- Court: England and Wales Court of Appeal
- Decided: 4 June 2020
- Citation: (2020) EWCA Crim 820

Outcome
- Appeal dismissed

Court membership
- Judges sitting: Lord Burnett, Justice Sweeney, Justice Murray

= Alex Hepburn (cricketer) =

Australian cricketer

Alex Hepburn (born 21 December 1995) is a cricketer from Australia and convicted sex offender, who last played for Worcestershire County Cricket Club in England. In April 2019, he was sentenced to five years' imprisonment for the rape of a sleeping woman as part of a WhatsApp-based "sexual conquest game". He was imprisoned at HM Prison Littlehey until October 2021.

==Cricket career==
A batting all-rounder, he bowled right-arm medium pace, and batted right-handed. He made his one-day debut for Worcestershire against Leicestershire in August 2015. He made his Twenty20 cricket debut for Worcestershire in the 2017 NatWest T20 Blast on 5 August 2017.

== Rape conviction ==

=== Conviction ===
On 9 November 2017, Hepburn was charged with one count of oral rape, and one count of vaginal rape. Those charges were not confirmed to the public until 29 November 2017. Worcestershire County Cricket Club suspended Hepburn on full pay, but did not renew his contract when it expired at the end of September 2018. At Hepburn's trial in January 2019, the jury failed to reach a verdict, and as a result were discharged.

He underwent a retrial in April 2019. During the trial Hepburn admitted he had sent "disgusting" WhatsApp messages about a sexual conquest competition. Worcestershire County Cricket Club issued a statement saying that they were appalled by the details reported in the case. On April 12 he was convicted of one count of oral rape, but was acquitted of the vaginal rape charge. On 30 April 2019, Hepburn was sentenced to five years in prison, and placed on the sex offenders register for life.

=== Appeal ===
In May 2020, Hepburn appealed his conviction on the ground that it was an unsafe verdict. He was represented by David Emanuel QC. His appeal was made on two grounds. Ground one was that the WhatsApp messages were irrelevant and prejudicial to the trial, and ought not to have been admitted. The court rejected his submission, finding that the messages were relevant as important explanatory evidence, and relevant to an "important matter in issue between the parties, namely, belief in consent", as his attitudes toward consent were found to be relevant as to his likelihood of having committed the offence. The court also found that the prosecutor Ms Moore QC's questions relating to Hepburn's promiscuity were correctly objected to, but did not undermine the conviction.

His second ground of appeal was that the jury's acquittal of him having committed vaginal rape, was inconsistent with their verdict that he had committed oral rape. The court stated:Even if one starts from the premise that the complainant was awake at the outset, the jury could be sure she did not appreciate that it was the appellant with whom she was having sex at the beginning, and that he had no genuine and reasonable belief that she was consenting, but that things might have changed the longer the sexual contact went on without any outward demonstration of a lack of consent (accepted by the complainant) it is at least possible that by the time vaginal intercourse started the jury's conclusion about the appellant's belief and whether it was reasonable was different. —Lord Chief Justice BurnettAs both arguments in support of an unsafe verdict finding failed, Hepburn's appeal against conviction was dismissed.

==Release from prison==
Hepburn was released from prison on 26 October 2021.
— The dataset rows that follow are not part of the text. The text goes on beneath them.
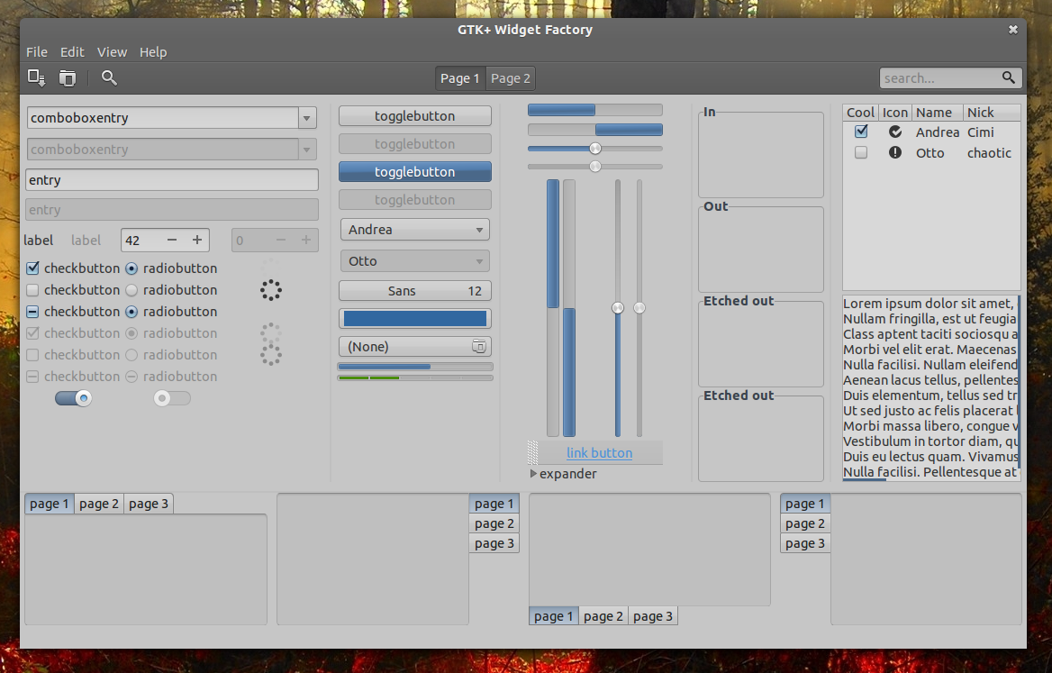Click the search icon inside the search field
1052x673 pixels.
click(1009, 77)
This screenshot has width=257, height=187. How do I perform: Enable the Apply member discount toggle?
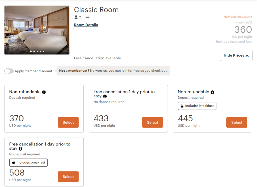[x=9, y=71]
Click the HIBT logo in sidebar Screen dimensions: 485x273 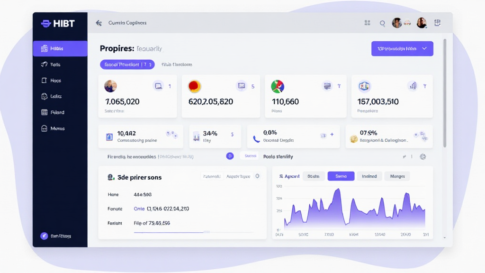58,23
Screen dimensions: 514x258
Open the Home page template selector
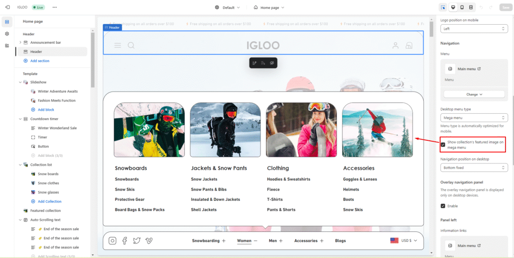pyautogui.click(x=269, y=8)
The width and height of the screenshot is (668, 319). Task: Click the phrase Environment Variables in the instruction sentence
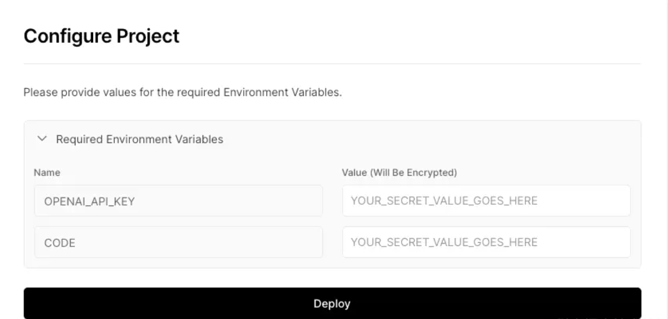pyautogui.click(x=281, y=92)
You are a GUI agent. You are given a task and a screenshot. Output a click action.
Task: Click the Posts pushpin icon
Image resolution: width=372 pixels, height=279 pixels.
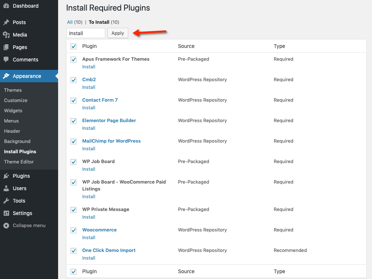[x=6, y=22]
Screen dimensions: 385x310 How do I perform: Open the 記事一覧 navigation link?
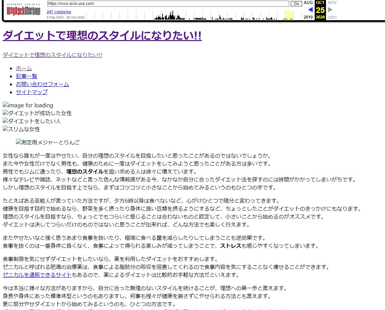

Following this, Oswestry Cricket Club was approached by a third party about the possibility of Hepburn training and/or playing for the club the following season. The club's committee overwhelmingly voted against the proposal.

In September 2024, Hepburn was banned from cricket-related activity in England and Wales for 10 years, backdated to when he was released from prison. This followed a disciplinary case heard by the Cricket Discipline Commission (CDC) into two breaches of England and Wales Cricket Board directives to which he did not respond. As well as imposing the ban, the CDC ruled he must undergo appropriate professional treatment for the issues leading to his criminal conviction and do appropriate training and education courses before resuming any cricket-related activity.